Does anyone know a good way to make coupon borders in Corel? If you've ever done this using the dashed line setting, you know the corners never come out right. There is a macro out there that sells for $10 but I think that's plain idiocy. 15 versions in, Corel has to have figured this out! The only way I've found to do it is to manually create white rectangles spaced out along a solid line. Not only is this time consuming, it's worse if you have many different coupon sizes.
The way that I would do this is to use the Pen tool and draw a rectangle. Once I have that (even if I have to edit a node or two), I change the outline thickness (from Hairline to, say, 2 points) and then change the line type (on the property bar) from solid line to one of the dashed lines.

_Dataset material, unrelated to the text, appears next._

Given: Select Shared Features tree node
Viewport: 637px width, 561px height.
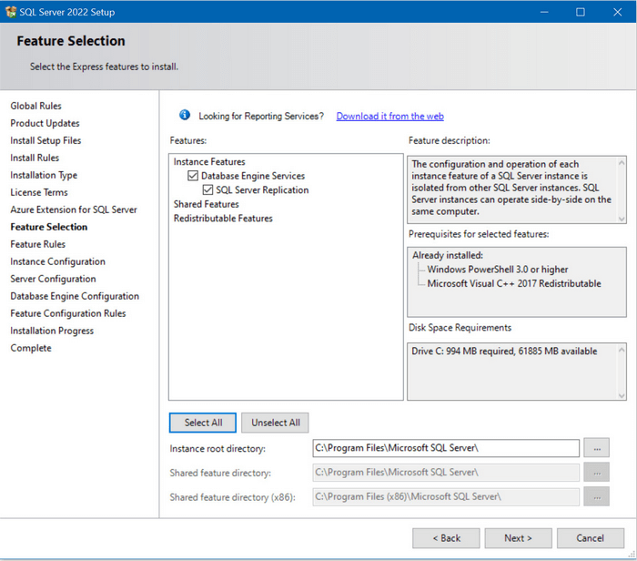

Fill = none, outline = black.
Now, I can copy and paste this dashed-line rectangle any place I want, and resize it to fit what I want.
Hugh, the problem with this method is that the corners rarely if ever turn out right.
I'm sorry, the idiocy comment was not directed at the clever programmer. I meant that it's idiocy when you have to resort to programming a feature that should have been built into the program years ago.
Mike said:There is a macro out there that sells for $10 but I think that's plain idiocy. 15 versions in, Corel has to have figured this out!
Corel hasn't figured it out as you've realized. :-)They focus on bigger issues, and rightfully so.
C'mon, check out the cool options in this commercial macro. Would Corel have offered 3 scissor choices? I contend only after seeing ours first. :-D
Gotta say, Jeff, that's one beautiful coupon border maker. Might just have to break the kid's piggy bank and buy it.
I don't know how it should look like. What coupons look like there?
Wache, see the example with dashed lines in the image Jeff provided above.
Well, if you don't want to buy Jeff's macro (I think that that is good spent money if you working with coupons) there is another way: create dashed line, make it in right size, than rotate for 90 degrees and copy, convert it to object, see that end suites you, weld that two objects, copy new created object and flip it. weld again... looks like lot of works but in fact it will take only few seconds.